As we enter the time of year when many companies begin to think about their Strategic Plan, it is a virtual guarantee that growth will be one of the top 2-3 strategic goals. We get to see many organizations from the Fortune 500 to the Fortune 5 Million and they all want organic revenue growth. Solid balance sheets have led many organizations to try and buy growth because organic growth is harder work.
The focus of this blog is less about one of the growth levers that we all consider prominently, which is gaining new share in the markets we already compete in. The focus here is adjacent markets we may look to for growth. Working with a client, we developed a simple tool called the “White Space Locator”. Depending on the markets you serve, you will be able to segment the various elements that align your brand [and your value differentiators] to your ideal customers. Vertical industries, client size, geographic locations are all obvious segments. Knowing your markets and the ability to address the needs of adjacent markets opens up your aperture on growth.
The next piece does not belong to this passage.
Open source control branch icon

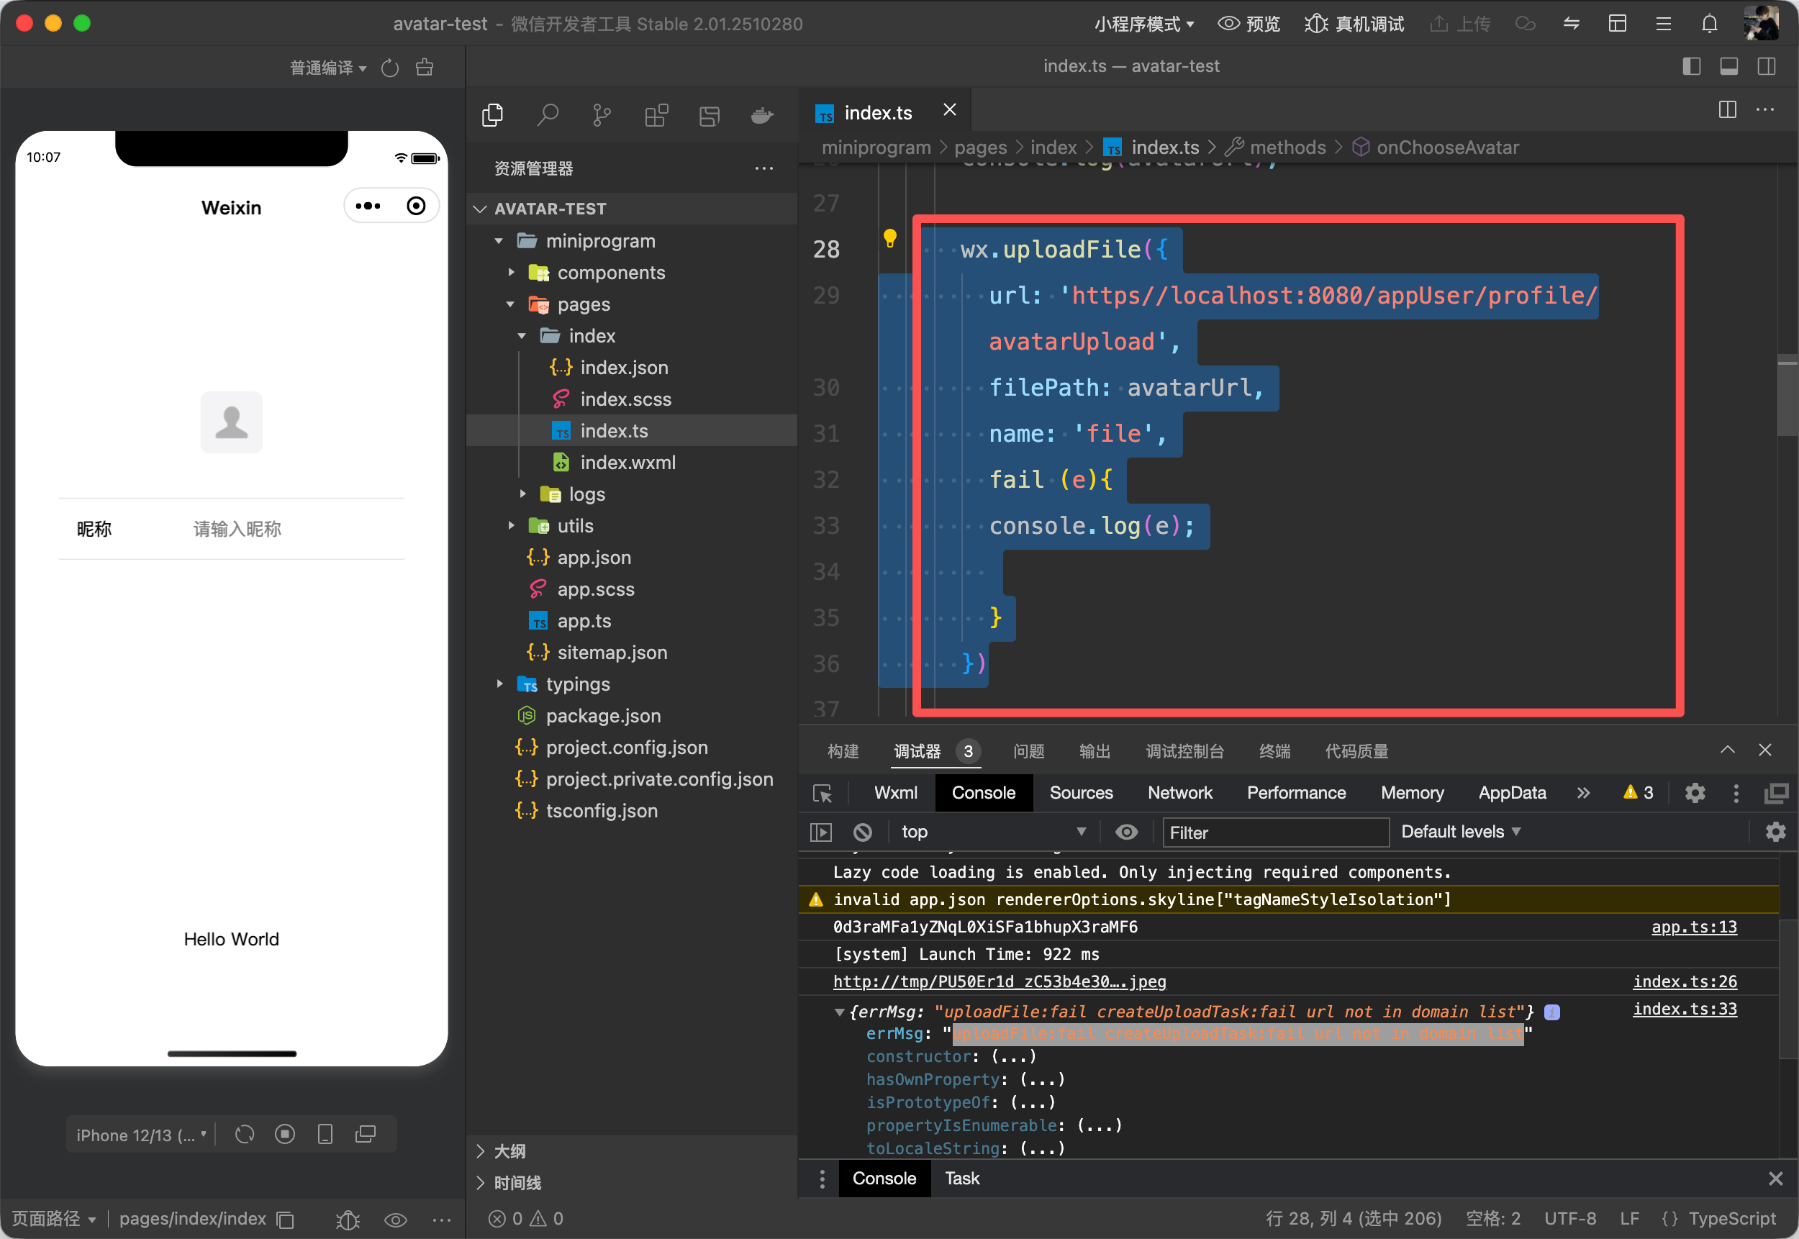[602, 115]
What would be required for you to go up market or down market? Could you leverage strengths to move from one vertical [Banks] to an adjacent vertical [Capital Markets]? What investments would be required to enter a new geography, whether that a region or a country? As you model or chart out the opportunities, you will begin to see the “White Space” that exists. I call it “white space” based on how we drew the original visuals. Black Boxes are what you do today and the “white boxes” were the spaces around the black boxes that represented the adjacent opportunities or where you do not play today. It gives you a simple visual of the number of opportunities. If you modeled your larger competitors in a similar way, it would give you clues as to the white spaces that they have tried to capitalize upon.
Industry Value Chains and Vertical Integration are also ways of giving you ideas to what else you could be doing, that provide other visuals of opportunity areas.
We then put clients through a “Winning Moves” exercise that quantifies the scope of the opportunity for each of the White Spaces in comparison with the Ease to both enter and Execute. You are looking for high value opportunities that support or drive growth goals that align with strengths, have limited impact on other priorities and have high execution probability. You could also view these elements as a measurement of Risk. This will inevitably lead to the Buy, Build or Partner conversation on all the Winning Moves identified in the White Space.
Strategy is about choice and strategic choice is more about “what not to do”. This is all fun work and it will give you perspective on where to invest your valuable resources and help with decision making. The more you know, the greater the opportunity for you to innovate and create strategic differentiation.